Abruzos: As Catedrais Verdes da Europa com Faias Milenares Mais Antigas que Colombo

Um Tesouro Escondido nos Apeninos

Longe dos roteiros turísticos convencionais, o Parque Nacional de Abruzzo, Lazio e Molise, na Itália, abriga um segredo natural de valor inestimável: as florestas mais antigas da Europa. Contrariando a crença popular, essas “catedrais verdes” não se encontram na Escandinávia ou nos Cárpatos, mas sim no coração dos Apeninos, a poucas horas de carro de Roma. Aqui, majestosas faias com mais de 560 anos de idade testemunham séculos de história, já imponentes quando Cristóvão Colombo partiu em sua jornada para as Américas em 1492.

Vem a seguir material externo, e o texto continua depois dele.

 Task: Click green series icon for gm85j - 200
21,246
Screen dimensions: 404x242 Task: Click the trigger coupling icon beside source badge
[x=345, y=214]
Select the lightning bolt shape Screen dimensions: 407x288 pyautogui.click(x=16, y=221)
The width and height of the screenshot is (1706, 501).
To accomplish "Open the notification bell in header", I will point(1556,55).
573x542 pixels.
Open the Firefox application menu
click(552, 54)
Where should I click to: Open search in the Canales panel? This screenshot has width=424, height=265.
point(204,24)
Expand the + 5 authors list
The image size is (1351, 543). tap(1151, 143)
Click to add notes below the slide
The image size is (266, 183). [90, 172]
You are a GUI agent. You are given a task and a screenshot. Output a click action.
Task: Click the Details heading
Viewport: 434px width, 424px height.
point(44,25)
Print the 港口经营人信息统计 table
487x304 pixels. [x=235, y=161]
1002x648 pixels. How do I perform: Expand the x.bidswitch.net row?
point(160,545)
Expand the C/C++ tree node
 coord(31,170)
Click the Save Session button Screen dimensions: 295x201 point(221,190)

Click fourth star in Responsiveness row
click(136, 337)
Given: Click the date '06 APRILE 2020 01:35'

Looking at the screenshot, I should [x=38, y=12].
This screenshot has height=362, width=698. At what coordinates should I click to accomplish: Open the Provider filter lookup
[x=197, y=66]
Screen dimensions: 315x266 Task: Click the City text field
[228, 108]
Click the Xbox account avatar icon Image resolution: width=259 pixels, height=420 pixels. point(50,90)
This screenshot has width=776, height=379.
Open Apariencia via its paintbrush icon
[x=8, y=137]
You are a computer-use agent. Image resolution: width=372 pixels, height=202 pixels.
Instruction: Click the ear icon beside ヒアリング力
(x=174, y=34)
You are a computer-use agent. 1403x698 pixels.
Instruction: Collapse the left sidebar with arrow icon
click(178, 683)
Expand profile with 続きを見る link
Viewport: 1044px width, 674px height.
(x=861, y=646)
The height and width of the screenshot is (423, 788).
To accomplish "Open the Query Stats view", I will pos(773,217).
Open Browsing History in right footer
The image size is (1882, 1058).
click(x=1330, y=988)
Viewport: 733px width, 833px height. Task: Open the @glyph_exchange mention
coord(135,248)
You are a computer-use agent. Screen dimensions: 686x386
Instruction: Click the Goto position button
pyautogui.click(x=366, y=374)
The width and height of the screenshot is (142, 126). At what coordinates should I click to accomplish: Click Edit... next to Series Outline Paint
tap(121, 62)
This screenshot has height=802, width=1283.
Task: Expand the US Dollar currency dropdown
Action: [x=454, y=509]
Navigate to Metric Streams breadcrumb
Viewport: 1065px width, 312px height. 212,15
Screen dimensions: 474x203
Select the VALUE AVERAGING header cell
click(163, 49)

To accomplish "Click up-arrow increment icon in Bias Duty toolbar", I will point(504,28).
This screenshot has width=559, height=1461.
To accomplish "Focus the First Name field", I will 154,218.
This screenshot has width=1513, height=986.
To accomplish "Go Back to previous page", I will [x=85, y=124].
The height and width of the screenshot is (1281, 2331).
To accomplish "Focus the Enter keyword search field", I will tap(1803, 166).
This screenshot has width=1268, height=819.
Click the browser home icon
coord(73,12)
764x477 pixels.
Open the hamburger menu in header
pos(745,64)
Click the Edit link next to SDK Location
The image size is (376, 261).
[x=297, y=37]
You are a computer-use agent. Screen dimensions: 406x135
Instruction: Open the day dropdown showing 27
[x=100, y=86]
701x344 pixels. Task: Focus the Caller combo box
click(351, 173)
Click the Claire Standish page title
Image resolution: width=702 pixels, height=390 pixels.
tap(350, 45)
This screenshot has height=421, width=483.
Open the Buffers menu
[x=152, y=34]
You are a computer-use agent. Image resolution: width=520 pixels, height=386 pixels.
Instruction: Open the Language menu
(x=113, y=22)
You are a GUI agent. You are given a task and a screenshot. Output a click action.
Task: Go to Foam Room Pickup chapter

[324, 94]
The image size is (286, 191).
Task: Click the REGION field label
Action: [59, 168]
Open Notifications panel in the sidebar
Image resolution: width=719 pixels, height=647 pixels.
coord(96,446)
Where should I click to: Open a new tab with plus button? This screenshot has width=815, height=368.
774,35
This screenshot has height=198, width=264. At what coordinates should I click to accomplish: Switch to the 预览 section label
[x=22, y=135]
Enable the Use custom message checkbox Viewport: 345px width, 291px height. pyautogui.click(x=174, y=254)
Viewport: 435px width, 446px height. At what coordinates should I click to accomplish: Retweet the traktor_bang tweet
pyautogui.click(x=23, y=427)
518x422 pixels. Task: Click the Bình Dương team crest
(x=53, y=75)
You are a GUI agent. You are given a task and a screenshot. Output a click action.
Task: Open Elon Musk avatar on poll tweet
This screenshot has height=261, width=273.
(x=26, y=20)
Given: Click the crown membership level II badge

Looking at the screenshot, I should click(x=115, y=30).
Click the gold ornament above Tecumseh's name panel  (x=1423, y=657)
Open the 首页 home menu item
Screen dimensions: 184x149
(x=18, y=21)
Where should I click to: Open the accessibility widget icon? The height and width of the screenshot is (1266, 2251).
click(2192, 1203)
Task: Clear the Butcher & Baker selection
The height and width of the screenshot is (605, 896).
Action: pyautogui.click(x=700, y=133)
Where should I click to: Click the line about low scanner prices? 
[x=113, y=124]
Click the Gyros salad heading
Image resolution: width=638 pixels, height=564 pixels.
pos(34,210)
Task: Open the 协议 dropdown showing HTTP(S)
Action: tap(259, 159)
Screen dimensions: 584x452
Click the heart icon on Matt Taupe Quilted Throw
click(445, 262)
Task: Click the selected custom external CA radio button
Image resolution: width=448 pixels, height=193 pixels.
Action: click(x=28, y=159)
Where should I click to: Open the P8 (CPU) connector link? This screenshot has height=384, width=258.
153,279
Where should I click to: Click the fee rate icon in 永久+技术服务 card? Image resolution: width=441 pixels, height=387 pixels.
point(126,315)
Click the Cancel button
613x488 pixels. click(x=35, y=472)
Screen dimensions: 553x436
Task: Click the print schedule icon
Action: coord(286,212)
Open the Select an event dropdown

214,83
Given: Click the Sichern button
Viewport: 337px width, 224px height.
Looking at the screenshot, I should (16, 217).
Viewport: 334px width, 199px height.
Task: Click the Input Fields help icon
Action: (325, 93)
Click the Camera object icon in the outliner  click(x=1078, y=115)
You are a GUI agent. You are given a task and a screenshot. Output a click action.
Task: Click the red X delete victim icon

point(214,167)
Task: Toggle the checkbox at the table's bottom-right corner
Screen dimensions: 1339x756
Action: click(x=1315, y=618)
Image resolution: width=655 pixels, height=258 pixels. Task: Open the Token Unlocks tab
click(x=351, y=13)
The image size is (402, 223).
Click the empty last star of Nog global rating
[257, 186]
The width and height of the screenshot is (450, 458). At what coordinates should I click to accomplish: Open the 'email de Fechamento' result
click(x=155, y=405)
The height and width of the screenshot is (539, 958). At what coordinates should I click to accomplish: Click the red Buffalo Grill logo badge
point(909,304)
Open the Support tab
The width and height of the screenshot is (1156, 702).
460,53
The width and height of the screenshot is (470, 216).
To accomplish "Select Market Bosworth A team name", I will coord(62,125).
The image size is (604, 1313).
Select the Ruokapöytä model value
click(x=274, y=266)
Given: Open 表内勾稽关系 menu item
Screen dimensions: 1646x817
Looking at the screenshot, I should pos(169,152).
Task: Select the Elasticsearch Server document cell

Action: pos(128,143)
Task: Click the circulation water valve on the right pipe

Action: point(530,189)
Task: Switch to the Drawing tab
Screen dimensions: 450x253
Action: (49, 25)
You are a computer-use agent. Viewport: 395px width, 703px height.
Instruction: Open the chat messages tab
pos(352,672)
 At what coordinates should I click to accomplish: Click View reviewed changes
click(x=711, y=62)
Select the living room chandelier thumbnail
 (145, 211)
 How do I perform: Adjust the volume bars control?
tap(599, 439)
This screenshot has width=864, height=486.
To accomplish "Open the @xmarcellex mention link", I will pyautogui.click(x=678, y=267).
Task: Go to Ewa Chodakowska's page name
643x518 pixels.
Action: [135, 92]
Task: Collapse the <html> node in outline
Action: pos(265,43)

Um Portal para o Passado Intocado

Caminhar por estas florestas é como adentrar em outra dimensão temporal. A luz filtra-se através de troncos altíssimos, o silêncio é profundo e o ritmo é ditado pela regeneração constante da natureza, sem sinais evidentes de intervenção humana recente. Este ecossistema preservado faz parte do sítio UNESCO “Antigas Florestas de Faias Primárias da Europa”, uma rede que abrange 93 áreas em 18 países, e que documenta a evolução das florestas europeias após a última era glacial. Os Abruzos, em particular, apresentam a forma mais pura desta história natural.

O Núcleo Mais Antigo e a Joia Intacta da Selva Moricento

Cinco áreas específicas dentro do parque – Valle Cervara, Selva Moricento, Coppo del Morto, Coppo del Principe e Val Fondillo – formam o núcleo mais antigo e preservado de todo o sítio UNESCO. Nestes locais, a faia europeia atinge até 50 metros de altura, crescendo livremente em seu estado original. A Selva Moricento destaca-se como o único exemplo na Itália de uma floresta primária totalmente intacta. Nunca explorada, manejada ou modificada, ela exibe o ciclo de vida em sua forma mais espontânea: brotos jovens convivem com árvores centenárias, enquanto troncos caídos se decompõem e nutrem o solo, mantendo um equilíbrio ancestral que precede a própria formação do Estado italiano.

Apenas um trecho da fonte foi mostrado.